What is asked - Find every line in the listing below that contains the word "height", and copy each of those lines.

Listed records -

☆ ☆ ☆

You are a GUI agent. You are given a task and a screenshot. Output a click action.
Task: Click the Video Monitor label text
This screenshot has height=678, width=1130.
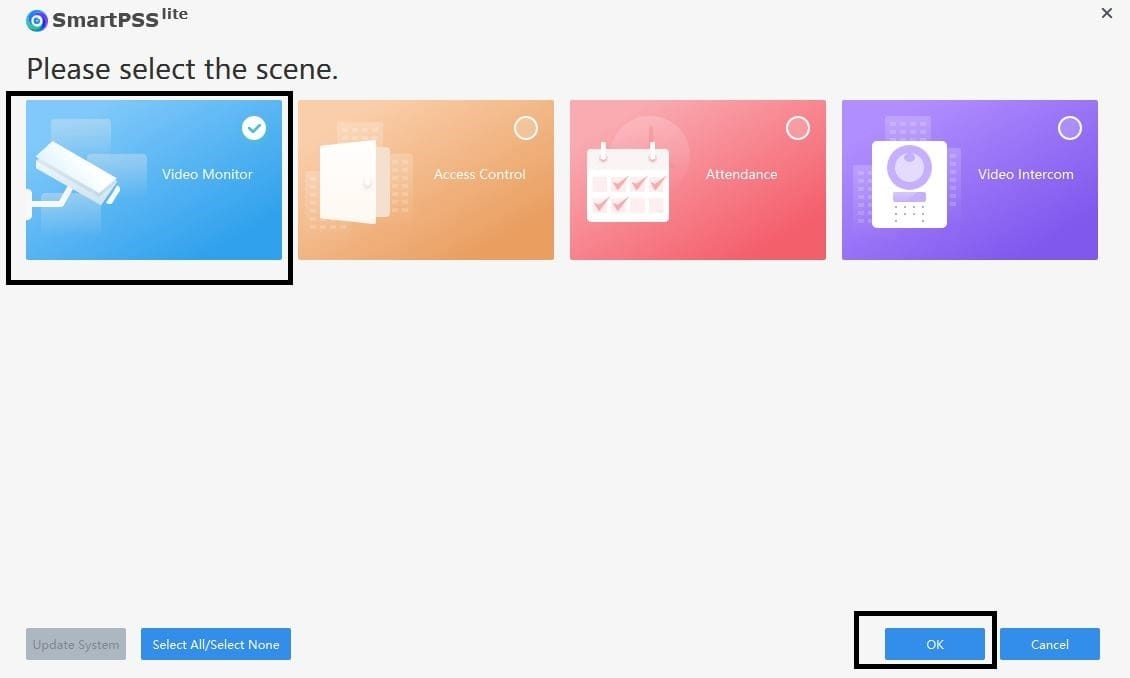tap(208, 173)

☆ ☆ ☆

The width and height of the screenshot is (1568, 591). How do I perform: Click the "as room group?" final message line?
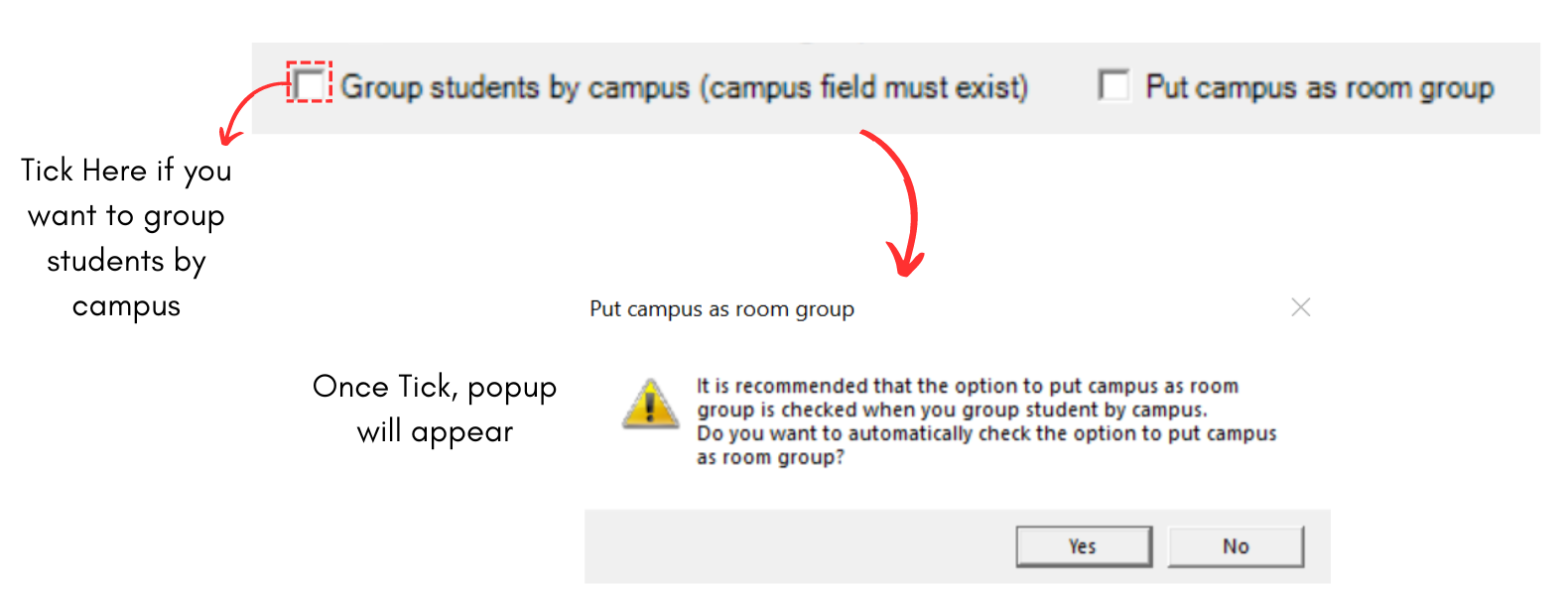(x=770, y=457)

☆ ☆ ☆

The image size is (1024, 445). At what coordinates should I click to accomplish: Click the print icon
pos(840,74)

☆ ☆ ☆

Exercise solution -
This screenshot has height=678, width=1130.
The width and height of the screenshot is (1568, 591). How do I perform: Click the "as room group?" final message line?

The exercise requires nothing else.